- _Task goal_
Scan the material for the word "with", and copy each line where it shows up.

- _Information provided_
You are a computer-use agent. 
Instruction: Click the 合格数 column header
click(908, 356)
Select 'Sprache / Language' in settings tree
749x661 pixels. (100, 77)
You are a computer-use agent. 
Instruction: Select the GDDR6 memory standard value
--
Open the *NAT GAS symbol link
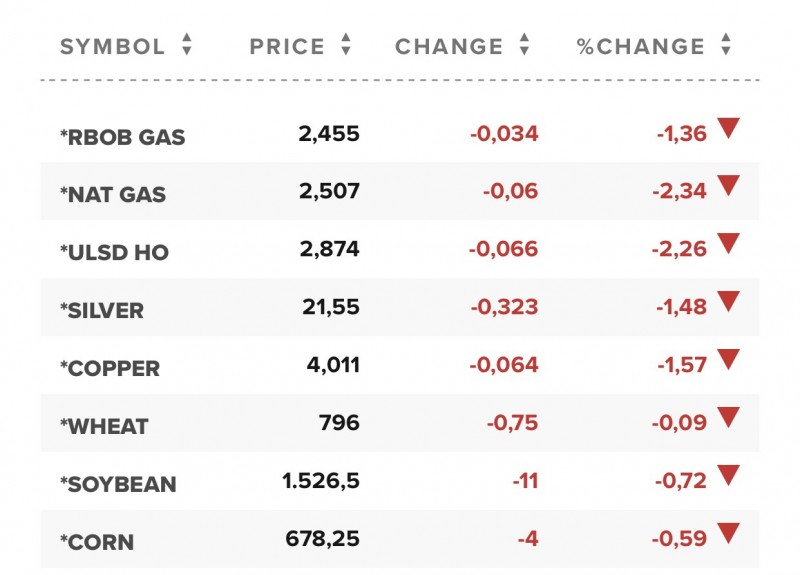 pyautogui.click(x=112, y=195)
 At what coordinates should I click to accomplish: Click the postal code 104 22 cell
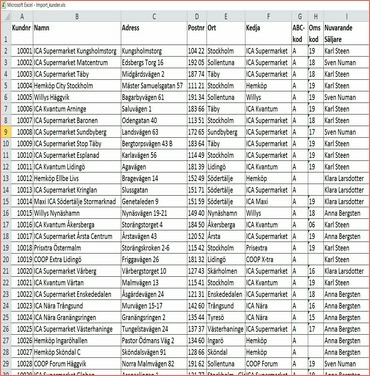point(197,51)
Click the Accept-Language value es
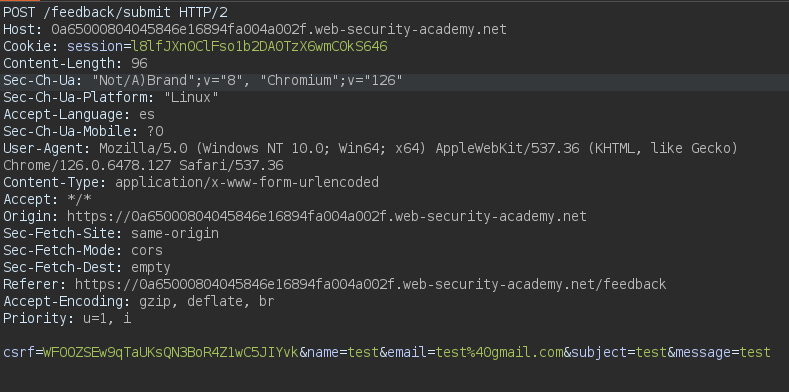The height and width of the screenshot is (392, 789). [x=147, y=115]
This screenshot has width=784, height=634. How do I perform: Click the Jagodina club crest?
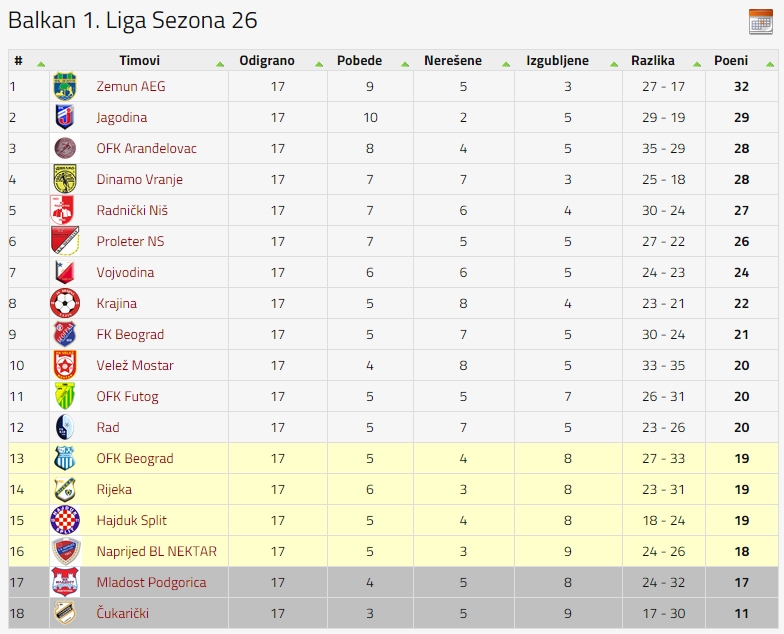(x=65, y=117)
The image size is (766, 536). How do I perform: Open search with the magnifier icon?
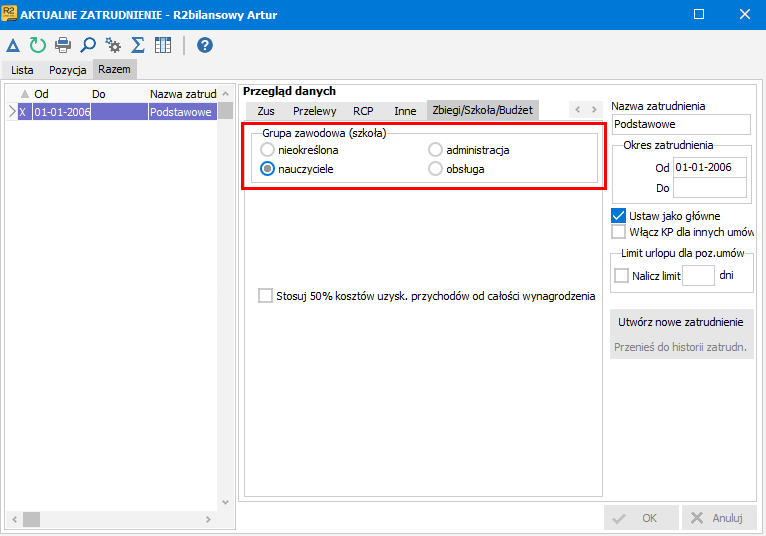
...
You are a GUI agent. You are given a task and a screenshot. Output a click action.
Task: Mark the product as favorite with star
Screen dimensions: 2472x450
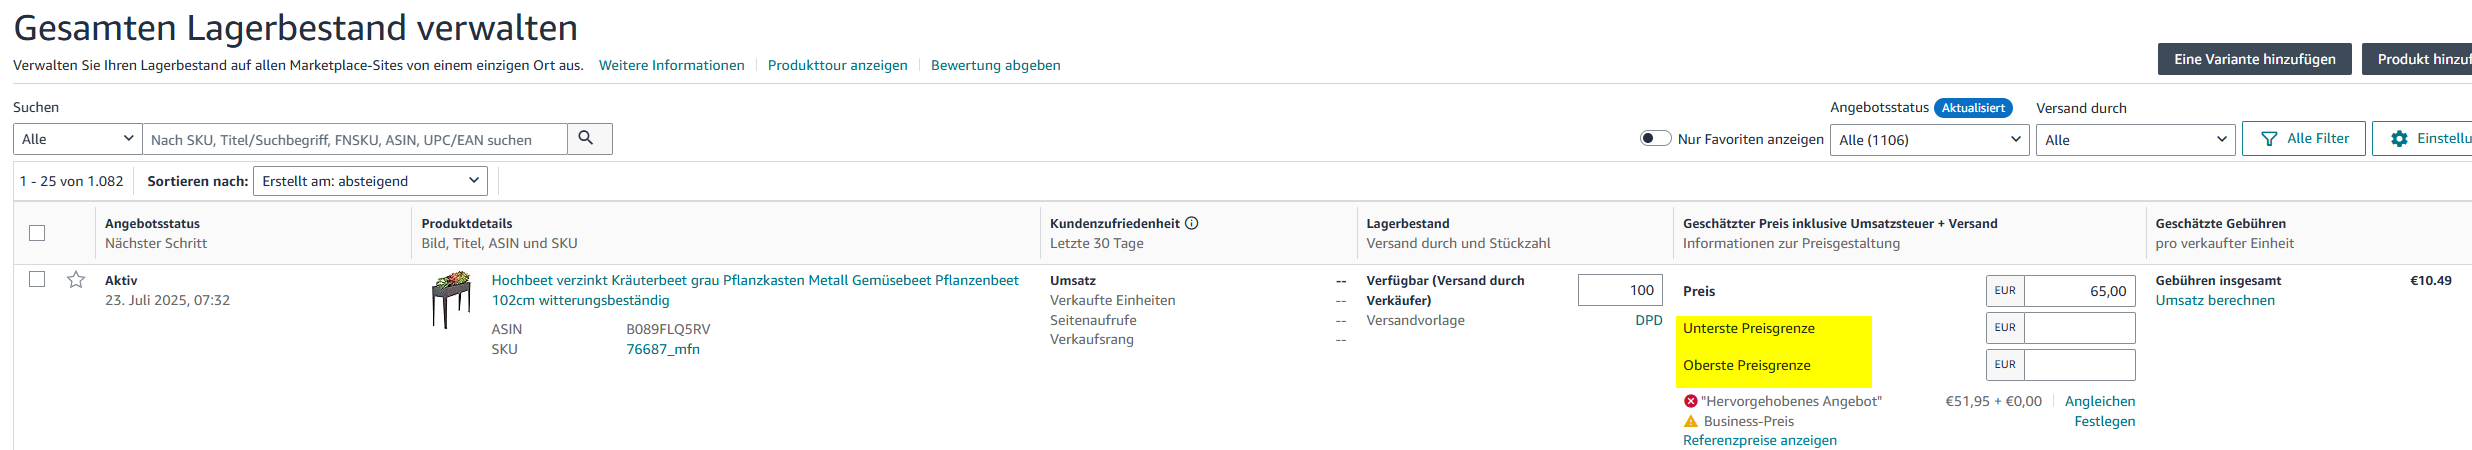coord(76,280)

- _Reply to the task_
The image size is (766, 536). How do I perform: Open search with the magnifier icon?
Task: Mark the product as favorite with star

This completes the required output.